TÜSİAD Başkanı Erol Bilecik
Türkiye'nin AB üyelik süreci olmazsa olmazdır

Türk Sanayici ve İş Adamları Derneği (TÜSİAD) Başkanı Erol Bilecik de Türkiye için toplumsal özgürlük, çoğulculuk ve dayanışma içinde ilerleme zamanı olduğunu, ülkenin önünde Meclisin ve hükümetin odaklanmasını önerdikleri ve kararlılıkla destek olacakları somut bir reform gündemi bulunduğunu söyledi.

Bilecik, önerilerini demokrasi, ekonomi ve Avrupa Birliği ile ilişkiler olarak üç başlık altında özetlediklerini belirtti.

"Son 3 yılı seçimler, hain darbe girişimi ve son olarak da referandum süreciyle geçirdik. Bu olağanüstü dönemde ekonomimizin önemli ölçüde direnç göstererek bir krize sürüklenmemiş olması sevindiricidir. Bunda 2002 sonrası yapılan reformlarla bankacılık sisteminin güçlendirilmiş, mali disiplinin sağlanmış, kurallı bir ekonomiye geçişin adımlarının atılmış olmasının büyük payı vardır." diyen Bilecik, ancak bazı bölge ve sektörlerde hala ciddi sorunlar olduğunu kaydetti.
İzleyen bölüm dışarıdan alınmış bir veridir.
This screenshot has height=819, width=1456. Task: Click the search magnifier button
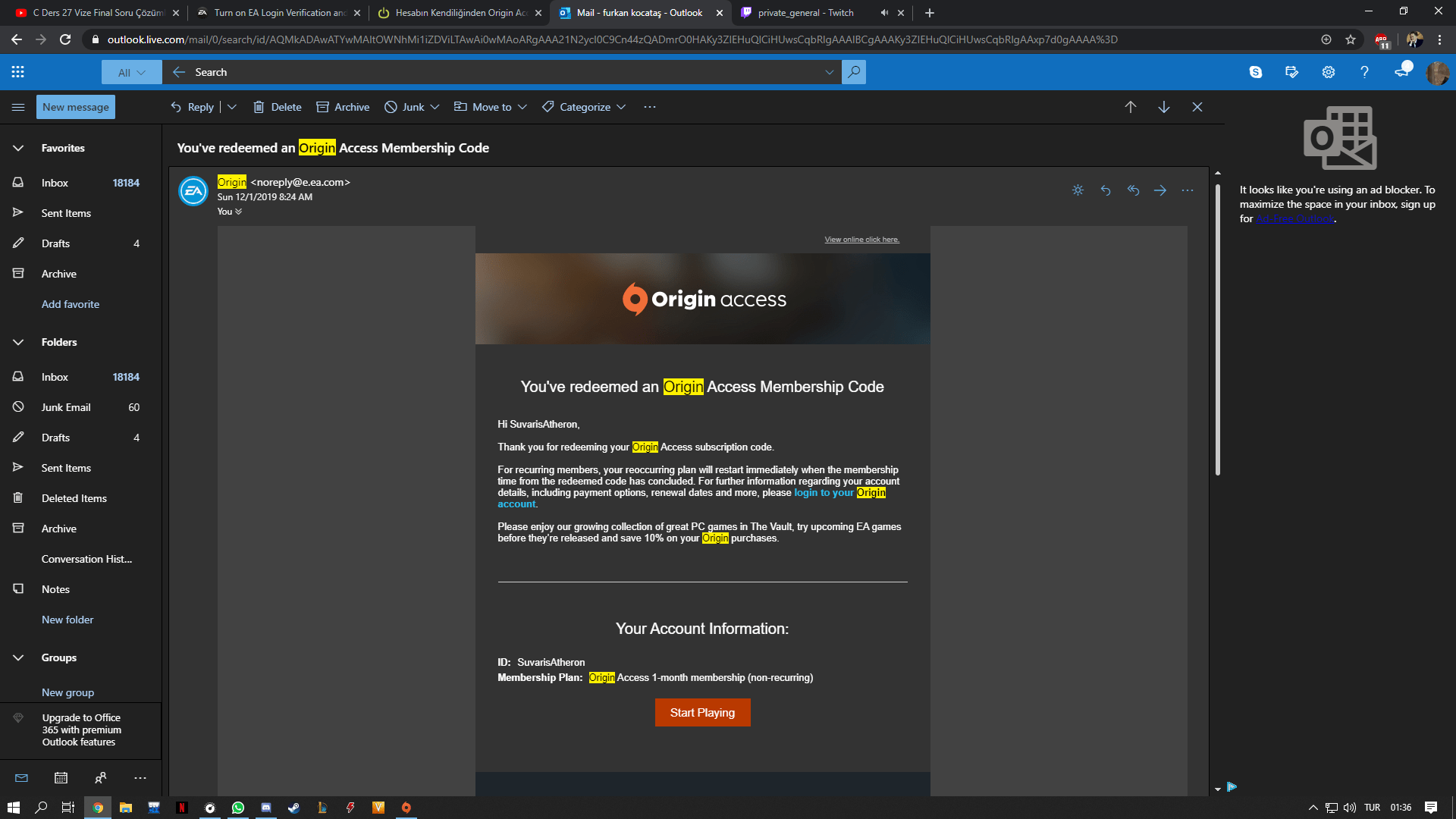pyautogui.click(x=854, y=72)
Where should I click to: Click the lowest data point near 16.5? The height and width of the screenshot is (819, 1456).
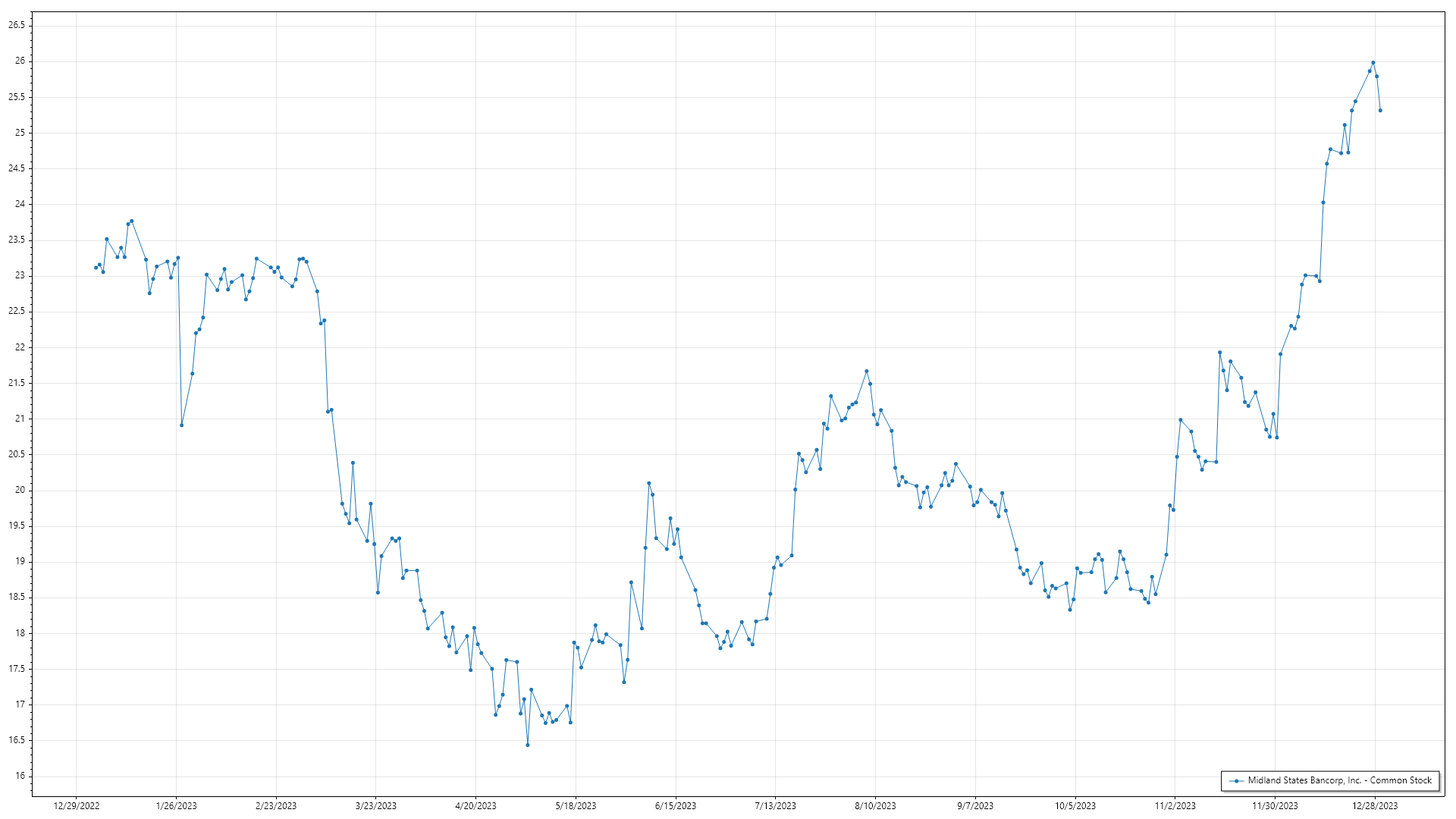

İş dünyası açısından yatırım ortamını iyileştirecek ekonomik reformlar ve programların öncelikli olduğunu ifade eden Bilecik, şöyle devam etti:

"Bunun için küresel ortam da oldukça uygundur. Hem Amerika hem Avrupa ekonomisinin toparlanmaya başlaması, IMF'nin küresel büyüme tahminlerini yukarıya doğru revize etmesi büyümenin dünyada yeniden hızlanacağı bir döneme girdiğimize işaret ediyor. Bu dönemde içe kapanmak değil, dışa açılmak, bir yandan dünya ile ilişkilerimizi güçlendirmek diğer yandan ise rekabet gücümüzü artırarak, ekonomimize mümkün olduğunca yatırım çekmek için hızlı hareket etmek mecburiyetindeyiz."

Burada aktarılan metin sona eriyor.